Levantó la tapa. En medio del verdor había un batracio de motas pardas.
—¿Qué diablos…? —bufó Giuseppe.
—Pero, maese…
—Llévate a ese bicho.
—Pero si es
Hugo
, maese.
—Esas alimañas producen verrugas. ¿De dónde demonios lo has sacado?
—De un estanque, maese. En Florencia aprendí a utilizar las glándulas mucosas de los batracios para muchas cosas, entre otras la tos crónica. En un lugar húmedo del gran jardín vivía la rana amarilla, cuyas glándulas eran buenas contra el dolor.
—¿Mejor que la leche de adormidera?
—Mucho mejor, maese, porque ese antídoto es eficaz también contra los dolores del alma.
—¿Y los dolores del bolsillo?
—No me cree —dijo Arturo, bajando la vista.
Giuseppe se volvió de costado.
—Siempre me han repugnado los anfibios —murmuró.
—Pero, maese, si son casi milagrosos.
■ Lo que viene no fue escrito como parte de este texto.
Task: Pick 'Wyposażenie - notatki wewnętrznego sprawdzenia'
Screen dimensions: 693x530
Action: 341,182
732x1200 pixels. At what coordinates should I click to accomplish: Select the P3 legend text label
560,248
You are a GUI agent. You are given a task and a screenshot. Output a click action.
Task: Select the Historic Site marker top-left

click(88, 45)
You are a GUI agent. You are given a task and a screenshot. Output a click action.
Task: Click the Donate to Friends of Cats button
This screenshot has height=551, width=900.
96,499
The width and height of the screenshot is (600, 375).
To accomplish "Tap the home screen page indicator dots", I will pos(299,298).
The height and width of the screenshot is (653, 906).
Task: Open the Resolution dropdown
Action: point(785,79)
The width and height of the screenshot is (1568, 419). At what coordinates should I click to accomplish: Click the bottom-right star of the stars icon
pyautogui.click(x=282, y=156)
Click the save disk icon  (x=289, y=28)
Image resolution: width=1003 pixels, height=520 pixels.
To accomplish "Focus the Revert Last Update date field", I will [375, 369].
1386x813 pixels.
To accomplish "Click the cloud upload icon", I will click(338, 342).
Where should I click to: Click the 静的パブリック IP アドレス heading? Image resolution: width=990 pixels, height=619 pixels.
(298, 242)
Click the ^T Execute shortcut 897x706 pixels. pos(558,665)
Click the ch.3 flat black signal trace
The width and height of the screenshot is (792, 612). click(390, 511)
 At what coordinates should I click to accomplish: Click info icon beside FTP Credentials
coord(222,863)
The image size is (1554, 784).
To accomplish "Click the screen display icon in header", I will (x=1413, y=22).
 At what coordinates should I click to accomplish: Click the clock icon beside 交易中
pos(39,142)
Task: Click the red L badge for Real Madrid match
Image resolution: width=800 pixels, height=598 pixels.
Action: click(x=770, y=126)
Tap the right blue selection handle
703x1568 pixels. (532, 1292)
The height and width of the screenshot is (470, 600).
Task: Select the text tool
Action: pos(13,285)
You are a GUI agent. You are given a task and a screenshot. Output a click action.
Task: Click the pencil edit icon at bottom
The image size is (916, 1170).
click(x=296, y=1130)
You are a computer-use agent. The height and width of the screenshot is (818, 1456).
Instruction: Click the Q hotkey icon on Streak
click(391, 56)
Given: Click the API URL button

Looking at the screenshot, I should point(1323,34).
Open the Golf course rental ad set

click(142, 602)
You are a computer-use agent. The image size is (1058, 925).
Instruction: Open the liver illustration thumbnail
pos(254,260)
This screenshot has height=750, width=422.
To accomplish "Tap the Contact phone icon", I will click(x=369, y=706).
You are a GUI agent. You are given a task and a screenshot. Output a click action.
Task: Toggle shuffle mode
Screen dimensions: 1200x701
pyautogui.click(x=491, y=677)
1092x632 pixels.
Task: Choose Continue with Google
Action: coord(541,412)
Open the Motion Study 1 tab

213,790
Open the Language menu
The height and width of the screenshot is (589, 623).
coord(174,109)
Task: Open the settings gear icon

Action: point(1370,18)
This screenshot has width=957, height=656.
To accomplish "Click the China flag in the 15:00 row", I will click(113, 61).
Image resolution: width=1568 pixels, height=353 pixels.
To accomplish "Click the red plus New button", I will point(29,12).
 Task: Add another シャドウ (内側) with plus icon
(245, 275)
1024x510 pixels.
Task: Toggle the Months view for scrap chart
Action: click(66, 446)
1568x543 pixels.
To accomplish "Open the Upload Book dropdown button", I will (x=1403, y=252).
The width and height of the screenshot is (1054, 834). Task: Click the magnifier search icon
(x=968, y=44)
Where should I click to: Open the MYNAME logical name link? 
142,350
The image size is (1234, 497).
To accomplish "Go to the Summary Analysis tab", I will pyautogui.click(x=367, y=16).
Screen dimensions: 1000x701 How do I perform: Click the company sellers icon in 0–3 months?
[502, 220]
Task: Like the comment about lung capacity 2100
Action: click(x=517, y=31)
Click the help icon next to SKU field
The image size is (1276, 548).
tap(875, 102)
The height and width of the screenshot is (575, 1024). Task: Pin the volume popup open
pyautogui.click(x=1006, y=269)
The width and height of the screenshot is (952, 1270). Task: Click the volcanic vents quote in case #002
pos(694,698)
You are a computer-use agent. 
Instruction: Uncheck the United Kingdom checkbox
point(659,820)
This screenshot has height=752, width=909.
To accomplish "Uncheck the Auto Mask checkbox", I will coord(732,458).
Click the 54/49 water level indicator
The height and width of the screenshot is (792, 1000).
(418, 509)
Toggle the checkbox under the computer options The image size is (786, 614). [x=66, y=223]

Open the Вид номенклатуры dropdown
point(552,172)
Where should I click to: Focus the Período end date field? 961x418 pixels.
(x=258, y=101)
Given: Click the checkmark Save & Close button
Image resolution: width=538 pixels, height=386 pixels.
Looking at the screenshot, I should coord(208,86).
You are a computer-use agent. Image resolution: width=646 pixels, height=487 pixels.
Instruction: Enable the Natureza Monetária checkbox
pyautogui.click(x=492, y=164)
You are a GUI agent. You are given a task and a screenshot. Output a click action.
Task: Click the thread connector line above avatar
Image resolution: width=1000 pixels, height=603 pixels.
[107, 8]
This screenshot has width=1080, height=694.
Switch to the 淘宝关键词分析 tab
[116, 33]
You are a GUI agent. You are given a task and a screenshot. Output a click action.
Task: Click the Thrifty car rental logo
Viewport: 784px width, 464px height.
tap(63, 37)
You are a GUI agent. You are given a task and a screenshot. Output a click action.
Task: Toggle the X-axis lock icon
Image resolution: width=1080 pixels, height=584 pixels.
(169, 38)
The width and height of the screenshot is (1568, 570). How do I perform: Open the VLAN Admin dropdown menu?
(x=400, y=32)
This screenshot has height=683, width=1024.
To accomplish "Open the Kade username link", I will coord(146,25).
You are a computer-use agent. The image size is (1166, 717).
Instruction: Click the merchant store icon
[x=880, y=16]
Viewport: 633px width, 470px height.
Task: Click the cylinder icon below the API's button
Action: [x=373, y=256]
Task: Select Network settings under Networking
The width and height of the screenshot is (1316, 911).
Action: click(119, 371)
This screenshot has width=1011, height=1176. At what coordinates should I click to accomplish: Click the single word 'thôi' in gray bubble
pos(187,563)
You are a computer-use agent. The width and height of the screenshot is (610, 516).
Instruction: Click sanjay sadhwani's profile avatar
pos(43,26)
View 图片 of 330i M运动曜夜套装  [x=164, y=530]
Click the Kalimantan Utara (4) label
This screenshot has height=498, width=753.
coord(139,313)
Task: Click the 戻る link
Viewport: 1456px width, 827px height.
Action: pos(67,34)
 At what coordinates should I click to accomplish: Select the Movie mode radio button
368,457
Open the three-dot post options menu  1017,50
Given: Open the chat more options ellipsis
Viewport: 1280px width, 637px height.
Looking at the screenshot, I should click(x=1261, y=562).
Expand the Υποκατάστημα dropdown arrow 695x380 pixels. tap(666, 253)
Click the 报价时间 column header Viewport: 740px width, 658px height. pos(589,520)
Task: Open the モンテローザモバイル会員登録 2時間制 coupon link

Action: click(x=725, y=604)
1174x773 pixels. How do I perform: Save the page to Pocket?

El jardinero lo decía siempre: «Consuela como la lluvia, aplaca como el sueño, más dulce que una sonrisa y más suave que el rocío.»
—¡Vaya! ¿Eres también poeta? ¿Qué lirismo ves en una rana?
—El jardinero mayor me hablaba de su extraordinaria transformación, desde los pequeños renacuajos que respiran con branquias hasta las ranas adultas, que respiran como nosotros.
—Eso es precisamente lo que no me gusta.
Giuseppe cerró los ojos y estuvo un rato inmerso en sus pensamientos.
—Cuéntame —susurró al fin—, cuéntame todo sobre el jardinero mayor. Con este estado de ánimo, gozaré si me echan sal sobre la herida.
—Bueno, no hay mucho que contar —dijo Arturo, soplando sus dedos helados—. Aparte de que sabía mucho, como usted, y conocía las diferencias entre plantas y hierbas.